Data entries
________

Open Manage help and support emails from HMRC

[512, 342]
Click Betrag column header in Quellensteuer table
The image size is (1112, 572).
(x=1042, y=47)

________

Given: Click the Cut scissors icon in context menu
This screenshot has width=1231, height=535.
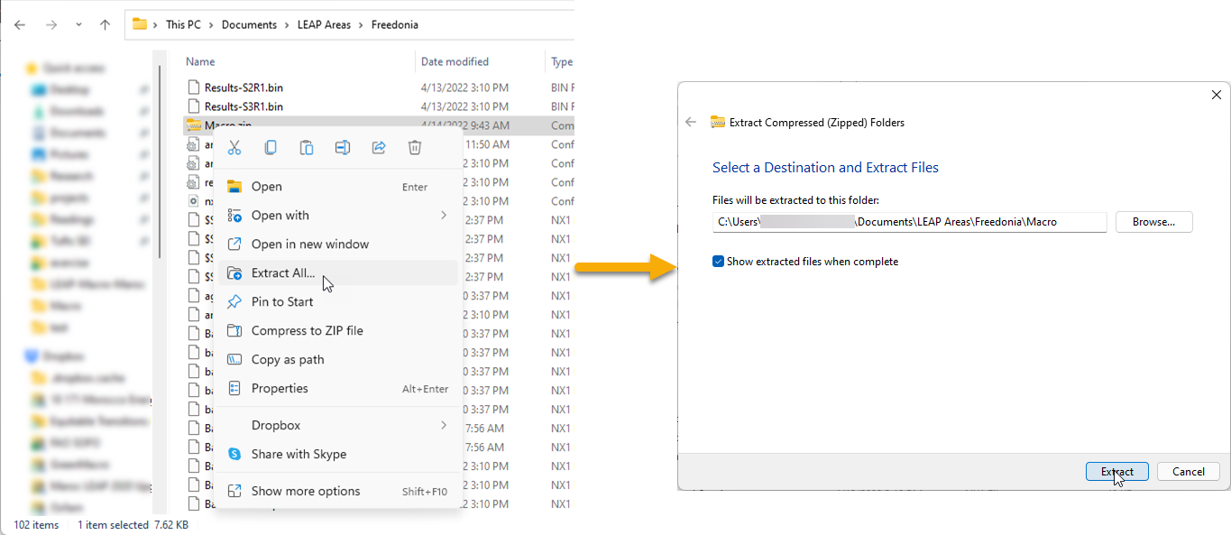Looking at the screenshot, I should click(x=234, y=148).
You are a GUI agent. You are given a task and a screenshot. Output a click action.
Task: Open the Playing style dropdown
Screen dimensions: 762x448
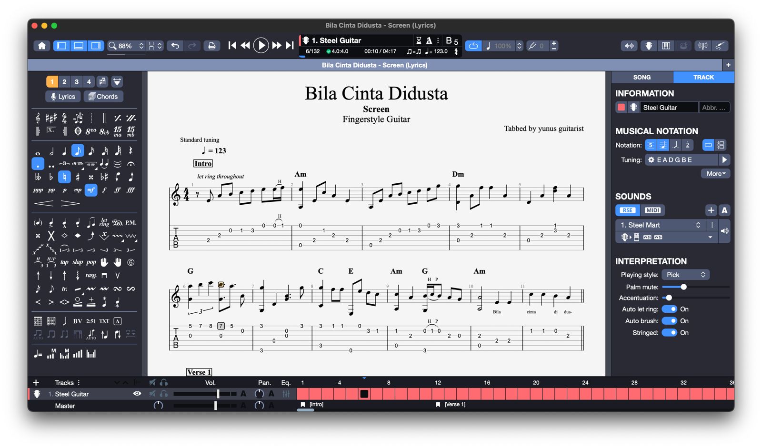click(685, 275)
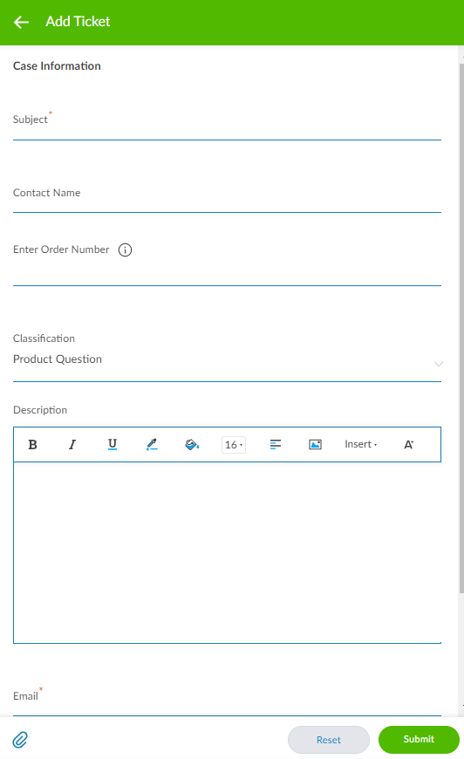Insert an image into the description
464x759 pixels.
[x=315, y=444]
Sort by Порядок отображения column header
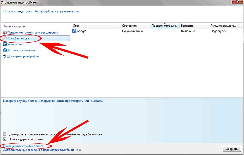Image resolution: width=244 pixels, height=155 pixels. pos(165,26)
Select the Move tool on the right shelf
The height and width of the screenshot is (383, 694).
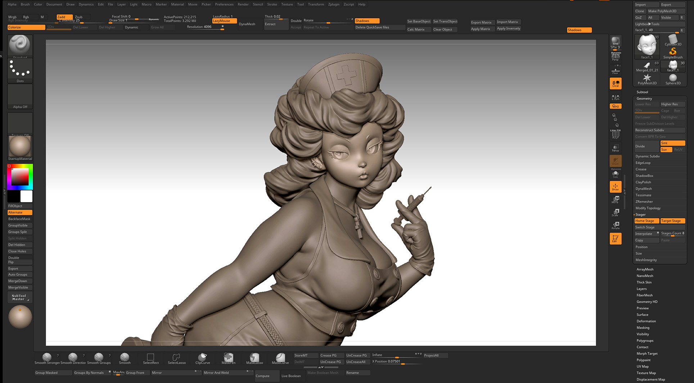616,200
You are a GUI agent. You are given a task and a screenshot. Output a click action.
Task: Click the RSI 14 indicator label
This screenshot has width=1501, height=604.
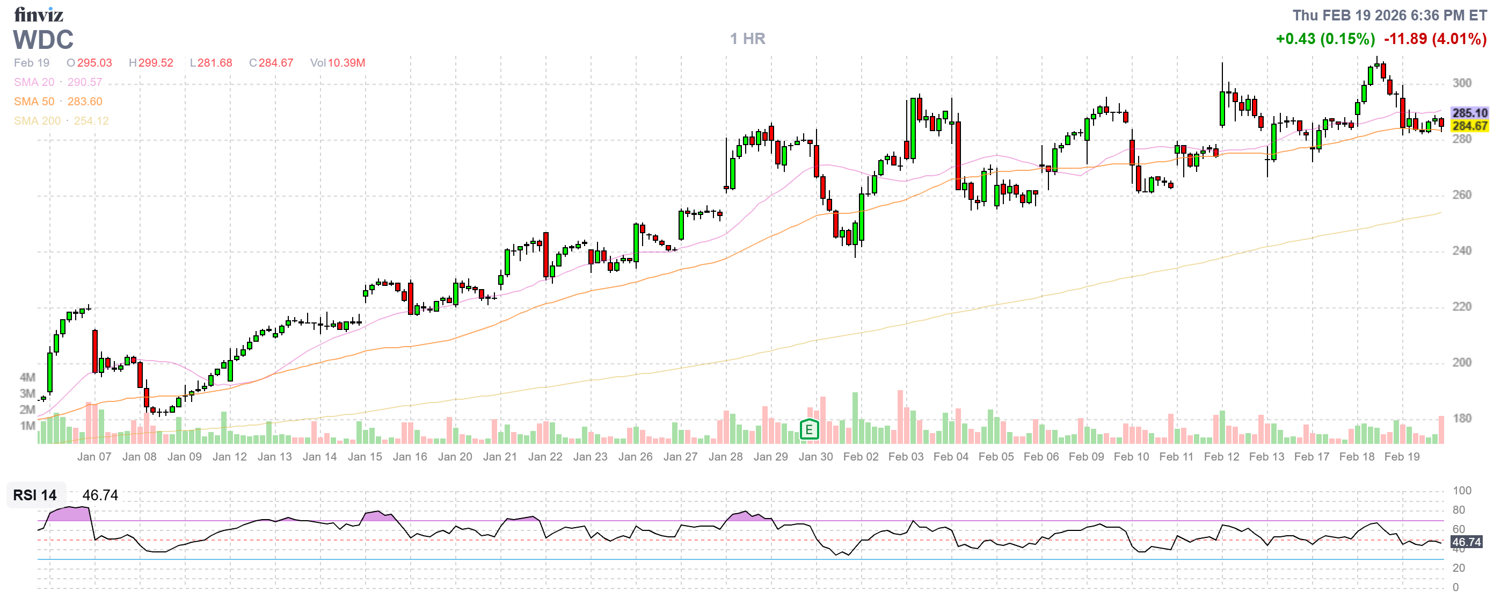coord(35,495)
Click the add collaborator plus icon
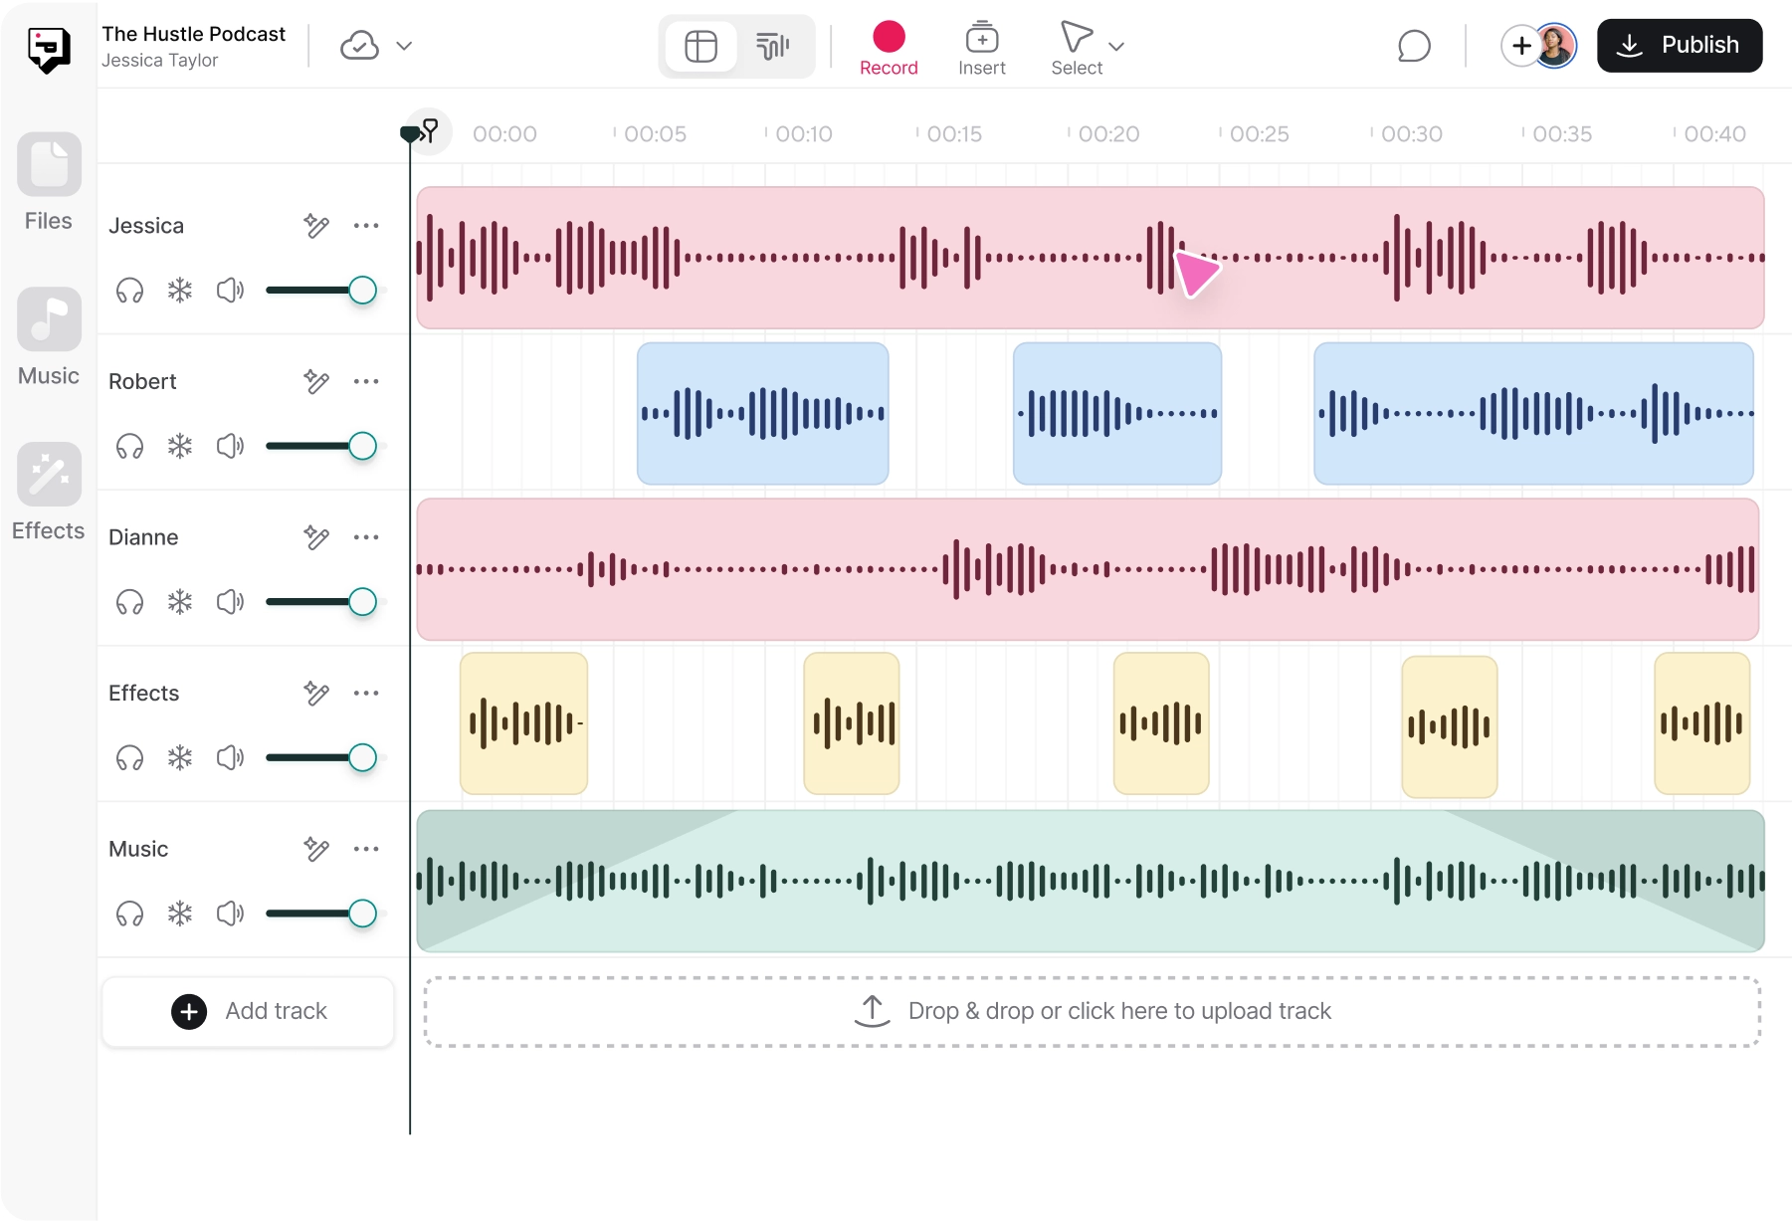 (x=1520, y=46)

________

PROBLEM TO WORK ON
Copy out every line of the data above exactly as it stands, starting with the line containing "Given: Click the" and running down through the line containing "Image resolution: width=244", both included. Leave the pictures out of your answer.

EXERCISE RESULT
Given: Click the Cut scissors icon in context menu
This screenshot has width=1231, height=535.
Looking at the screenshot, I should click(x=234, y=148).
You are a GUI agent. You are given a task and a screenshot. Output a click action.
Task: Open the Playing style dropdown
Screen dimensions: 762x448
click(685, 275)
Insert an image into the description
464x759 pixels.
[x=315, y=444]
Sort by Порядок отображения column header
Image resolution: width=244 pixels, height=155 pixels. pos(165,26)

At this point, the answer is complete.